- **Source records**:
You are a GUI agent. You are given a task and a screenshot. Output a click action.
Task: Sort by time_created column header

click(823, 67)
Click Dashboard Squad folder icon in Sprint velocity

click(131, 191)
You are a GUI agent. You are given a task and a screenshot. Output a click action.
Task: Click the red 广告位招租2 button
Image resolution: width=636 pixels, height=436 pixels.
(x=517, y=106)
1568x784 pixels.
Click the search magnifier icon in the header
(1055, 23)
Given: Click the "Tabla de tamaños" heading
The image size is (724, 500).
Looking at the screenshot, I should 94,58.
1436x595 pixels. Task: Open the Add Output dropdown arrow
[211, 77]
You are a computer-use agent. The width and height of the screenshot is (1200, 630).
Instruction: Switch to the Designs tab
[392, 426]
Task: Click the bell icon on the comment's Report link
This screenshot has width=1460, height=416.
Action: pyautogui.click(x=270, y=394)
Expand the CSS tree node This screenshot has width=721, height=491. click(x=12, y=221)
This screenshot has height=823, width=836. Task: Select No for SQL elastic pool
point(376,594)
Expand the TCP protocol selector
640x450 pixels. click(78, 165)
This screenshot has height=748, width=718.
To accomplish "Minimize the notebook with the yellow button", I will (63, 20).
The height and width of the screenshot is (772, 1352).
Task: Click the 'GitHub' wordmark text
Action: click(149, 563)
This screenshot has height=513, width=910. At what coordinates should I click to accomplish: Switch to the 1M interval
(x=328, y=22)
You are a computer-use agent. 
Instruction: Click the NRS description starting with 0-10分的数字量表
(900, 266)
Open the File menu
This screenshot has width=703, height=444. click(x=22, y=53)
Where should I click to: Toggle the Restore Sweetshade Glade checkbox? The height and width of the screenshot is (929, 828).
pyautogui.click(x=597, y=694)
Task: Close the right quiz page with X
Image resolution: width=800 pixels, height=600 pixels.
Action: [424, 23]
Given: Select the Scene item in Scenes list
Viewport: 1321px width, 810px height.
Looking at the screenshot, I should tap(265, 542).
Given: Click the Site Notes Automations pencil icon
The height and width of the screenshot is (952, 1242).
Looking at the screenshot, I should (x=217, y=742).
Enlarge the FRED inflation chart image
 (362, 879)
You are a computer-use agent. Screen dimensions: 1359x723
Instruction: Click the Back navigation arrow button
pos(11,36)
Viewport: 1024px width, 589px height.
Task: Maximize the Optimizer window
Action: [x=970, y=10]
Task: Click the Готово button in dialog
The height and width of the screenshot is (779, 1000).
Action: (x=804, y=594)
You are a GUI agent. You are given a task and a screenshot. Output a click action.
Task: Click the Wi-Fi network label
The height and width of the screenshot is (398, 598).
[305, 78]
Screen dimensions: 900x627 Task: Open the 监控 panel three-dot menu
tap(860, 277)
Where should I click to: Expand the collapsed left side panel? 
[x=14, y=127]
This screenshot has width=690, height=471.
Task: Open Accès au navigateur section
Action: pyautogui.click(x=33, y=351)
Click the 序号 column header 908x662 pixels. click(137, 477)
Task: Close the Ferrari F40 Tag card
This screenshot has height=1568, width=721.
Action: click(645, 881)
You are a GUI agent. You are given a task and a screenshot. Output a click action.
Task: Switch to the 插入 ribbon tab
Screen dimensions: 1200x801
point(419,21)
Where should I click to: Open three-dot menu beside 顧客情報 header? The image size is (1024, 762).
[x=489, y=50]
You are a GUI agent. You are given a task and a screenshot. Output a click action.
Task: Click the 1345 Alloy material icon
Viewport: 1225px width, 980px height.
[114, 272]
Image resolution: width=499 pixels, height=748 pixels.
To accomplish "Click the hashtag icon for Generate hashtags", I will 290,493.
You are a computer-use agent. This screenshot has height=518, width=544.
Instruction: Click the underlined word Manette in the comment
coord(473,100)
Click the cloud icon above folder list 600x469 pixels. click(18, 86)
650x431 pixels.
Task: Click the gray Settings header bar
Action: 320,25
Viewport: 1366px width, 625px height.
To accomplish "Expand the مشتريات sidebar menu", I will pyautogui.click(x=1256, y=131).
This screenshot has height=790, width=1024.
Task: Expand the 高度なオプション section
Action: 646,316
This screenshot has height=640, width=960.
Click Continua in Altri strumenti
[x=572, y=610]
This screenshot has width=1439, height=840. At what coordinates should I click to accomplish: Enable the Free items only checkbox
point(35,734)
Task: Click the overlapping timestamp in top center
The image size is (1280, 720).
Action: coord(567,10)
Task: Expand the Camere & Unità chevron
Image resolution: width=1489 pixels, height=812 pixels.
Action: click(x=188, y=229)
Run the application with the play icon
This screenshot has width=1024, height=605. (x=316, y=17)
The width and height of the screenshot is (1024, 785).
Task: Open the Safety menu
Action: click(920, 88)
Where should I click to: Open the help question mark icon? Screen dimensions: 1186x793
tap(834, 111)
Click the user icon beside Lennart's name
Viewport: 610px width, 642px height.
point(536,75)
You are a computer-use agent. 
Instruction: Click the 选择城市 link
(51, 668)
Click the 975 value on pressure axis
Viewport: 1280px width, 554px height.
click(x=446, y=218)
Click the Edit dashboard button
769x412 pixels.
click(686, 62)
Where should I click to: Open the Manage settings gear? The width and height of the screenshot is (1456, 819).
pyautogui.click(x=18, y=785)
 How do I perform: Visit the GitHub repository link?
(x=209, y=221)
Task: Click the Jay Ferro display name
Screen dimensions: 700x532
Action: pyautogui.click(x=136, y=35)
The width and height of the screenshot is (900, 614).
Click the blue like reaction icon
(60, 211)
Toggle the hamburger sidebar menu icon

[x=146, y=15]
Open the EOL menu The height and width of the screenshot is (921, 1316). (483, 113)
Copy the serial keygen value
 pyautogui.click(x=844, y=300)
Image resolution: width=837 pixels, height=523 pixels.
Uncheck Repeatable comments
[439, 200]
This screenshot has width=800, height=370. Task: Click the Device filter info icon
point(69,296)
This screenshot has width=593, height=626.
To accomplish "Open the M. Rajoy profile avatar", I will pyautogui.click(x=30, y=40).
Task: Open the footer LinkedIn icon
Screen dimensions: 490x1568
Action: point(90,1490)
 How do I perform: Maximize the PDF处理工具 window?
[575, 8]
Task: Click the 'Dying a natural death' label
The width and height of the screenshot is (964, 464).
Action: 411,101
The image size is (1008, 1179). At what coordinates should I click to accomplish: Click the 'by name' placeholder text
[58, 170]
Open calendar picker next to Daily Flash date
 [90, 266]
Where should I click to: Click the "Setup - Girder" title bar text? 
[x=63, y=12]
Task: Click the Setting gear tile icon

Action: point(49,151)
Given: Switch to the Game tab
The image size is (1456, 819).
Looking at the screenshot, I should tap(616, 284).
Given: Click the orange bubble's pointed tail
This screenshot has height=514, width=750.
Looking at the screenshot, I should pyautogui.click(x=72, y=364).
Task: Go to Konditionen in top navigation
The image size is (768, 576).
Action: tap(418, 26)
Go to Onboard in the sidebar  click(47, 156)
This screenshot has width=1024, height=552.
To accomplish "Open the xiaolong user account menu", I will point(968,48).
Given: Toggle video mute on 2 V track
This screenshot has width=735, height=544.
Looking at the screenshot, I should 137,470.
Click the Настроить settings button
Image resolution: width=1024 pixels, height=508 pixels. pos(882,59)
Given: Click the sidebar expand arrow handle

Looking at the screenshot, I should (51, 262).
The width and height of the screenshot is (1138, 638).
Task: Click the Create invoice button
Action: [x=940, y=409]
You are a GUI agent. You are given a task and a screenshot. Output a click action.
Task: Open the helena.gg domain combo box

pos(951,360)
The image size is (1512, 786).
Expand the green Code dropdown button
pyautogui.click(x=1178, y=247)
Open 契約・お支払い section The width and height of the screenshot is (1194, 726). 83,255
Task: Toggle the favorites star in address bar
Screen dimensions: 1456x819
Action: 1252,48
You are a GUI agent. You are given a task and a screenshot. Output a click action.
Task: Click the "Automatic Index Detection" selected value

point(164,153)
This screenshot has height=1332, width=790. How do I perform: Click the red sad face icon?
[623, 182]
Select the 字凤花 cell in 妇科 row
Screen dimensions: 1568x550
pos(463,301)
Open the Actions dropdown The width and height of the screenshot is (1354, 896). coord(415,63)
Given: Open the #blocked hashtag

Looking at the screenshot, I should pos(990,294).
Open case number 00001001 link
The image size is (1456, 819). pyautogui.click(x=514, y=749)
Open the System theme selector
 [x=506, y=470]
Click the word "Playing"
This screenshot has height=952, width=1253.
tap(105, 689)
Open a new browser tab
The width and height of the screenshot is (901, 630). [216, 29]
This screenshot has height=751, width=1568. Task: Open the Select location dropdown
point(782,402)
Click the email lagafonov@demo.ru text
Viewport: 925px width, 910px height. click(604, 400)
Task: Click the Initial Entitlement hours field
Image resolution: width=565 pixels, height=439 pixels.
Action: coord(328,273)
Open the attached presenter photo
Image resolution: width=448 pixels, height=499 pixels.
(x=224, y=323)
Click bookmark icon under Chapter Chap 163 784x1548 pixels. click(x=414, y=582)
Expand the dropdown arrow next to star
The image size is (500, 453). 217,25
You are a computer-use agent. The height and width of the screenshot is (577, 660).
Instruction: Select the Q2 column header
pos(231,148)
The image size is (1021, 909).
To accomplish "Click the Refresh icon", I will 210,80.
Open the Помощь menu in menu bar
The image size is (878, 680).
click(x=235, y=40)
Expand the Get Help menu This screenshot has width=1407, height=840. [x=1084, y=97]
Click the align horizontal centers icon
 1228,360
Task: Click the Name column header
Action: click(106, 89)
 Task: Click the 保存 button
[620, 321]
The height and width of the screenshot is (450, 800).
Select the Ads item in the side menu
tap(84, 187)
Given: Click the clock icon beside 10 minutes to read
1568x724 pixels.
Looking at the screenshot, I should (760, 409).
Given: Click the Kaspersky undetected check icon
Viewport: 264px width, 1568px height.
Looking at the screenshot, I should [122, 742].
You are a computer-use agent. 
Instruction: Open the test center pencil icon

- **Exercise goal**: Repeat word for word the lines of the listing from the line containing "Given: Click the Kaspersky" through the end of the listing, both ends included.

- **Expected answer**:
Given: Click the Kaspersky undetected check icon
Viewport: 264px width, 1568px height.
Looking at the screenshot, I should [122, 742].
You are a computer-use agent. 
Instruction: Open the test center pencil icon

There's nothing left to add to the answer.